> **WHAT IS EXPECTED**:
Arrange every line of the listing below as a Markdown table with the columns "Row" and "Line", numbering the rows and skipping blank lines. Leave the pictures out of your answer.

[Listing for locating words and elements]
□ □ □ □ □

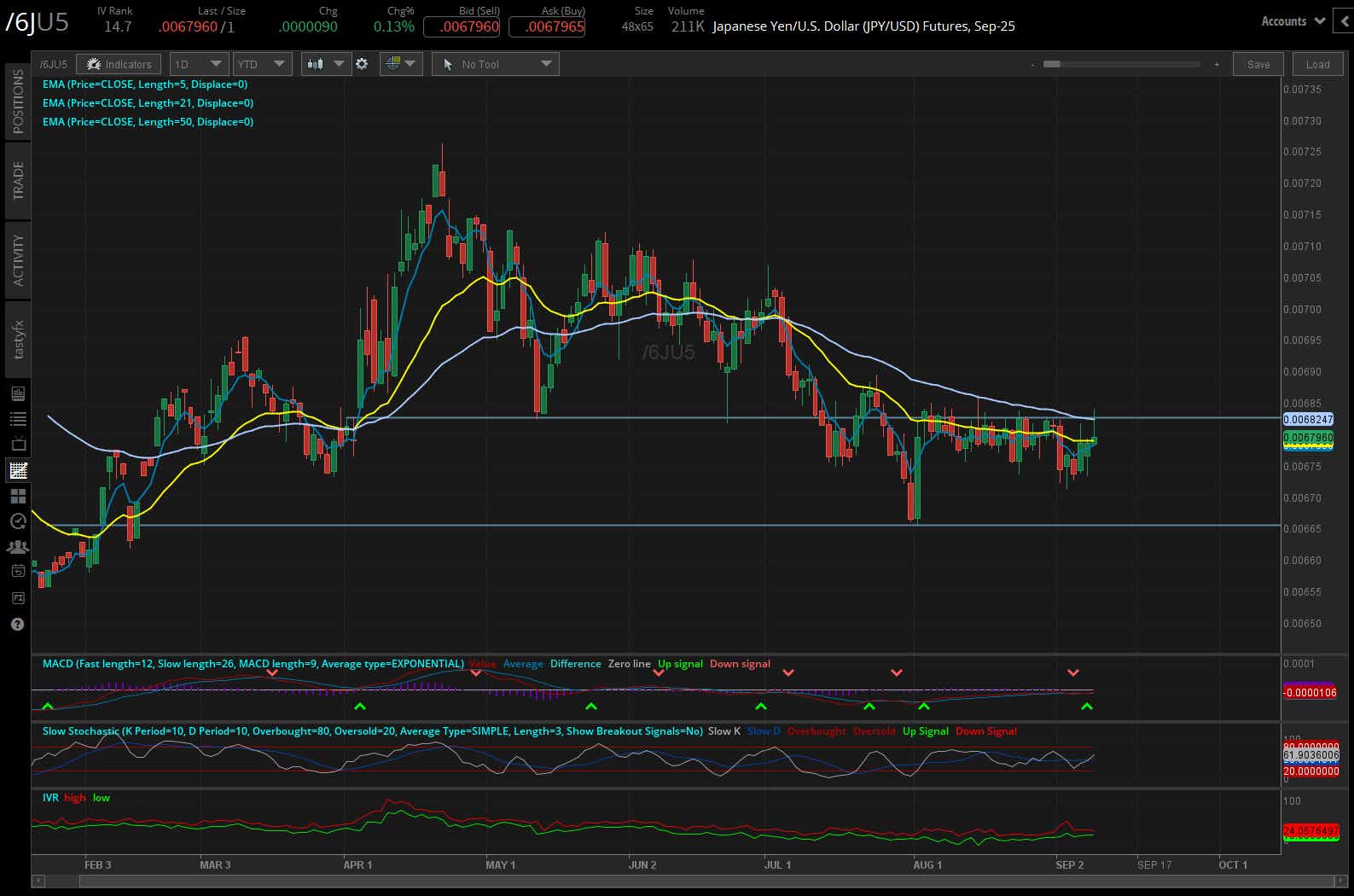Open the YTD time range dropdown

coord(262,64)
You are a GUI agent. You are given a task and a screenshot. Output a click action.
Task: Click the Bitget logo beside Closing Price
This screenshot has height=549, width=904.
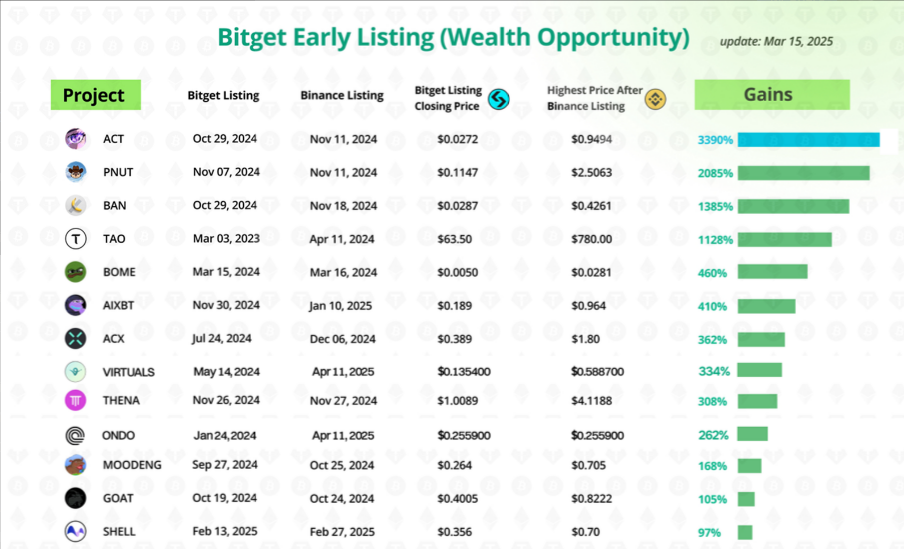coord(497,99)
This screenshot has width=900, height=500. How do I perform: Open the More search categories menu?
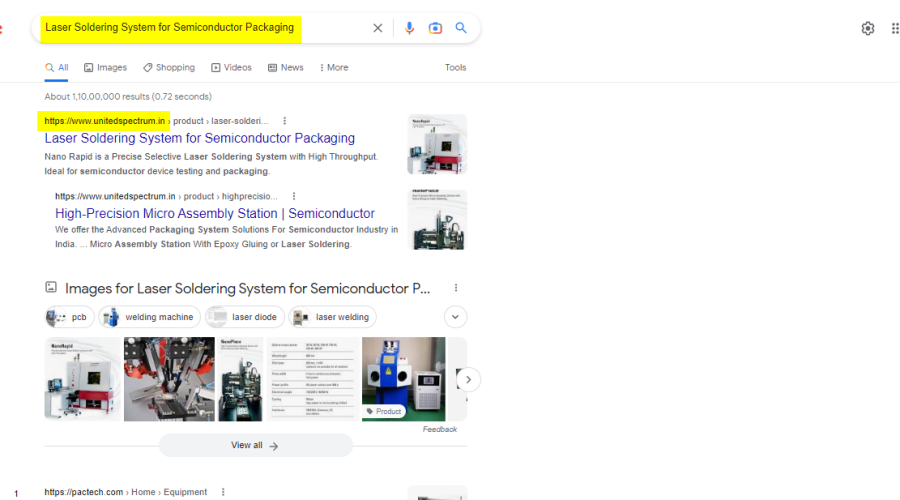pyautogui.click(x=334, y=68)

□ □ □ □ □

> **ANSWER FOR THE TASK**:
| Row | Line |
|---|---|
| 1 | Open the YTD time range dropdown |
| 2 | coord(262,64) |
| 3 | You are a GUI agent. You are given a task and a screenshot. Output a click action. |
| 4 | Task: Click the Bitget logo beside Closing Price |
| 5 | This screenshot has height=549, width=904. |
| 6 | coord(497,99) |
| 7 | This screenshot has width=900, height=500. How do I perform: Open the More search categories menu? |
| 8 | pyautogui.click(x=334, y=68) |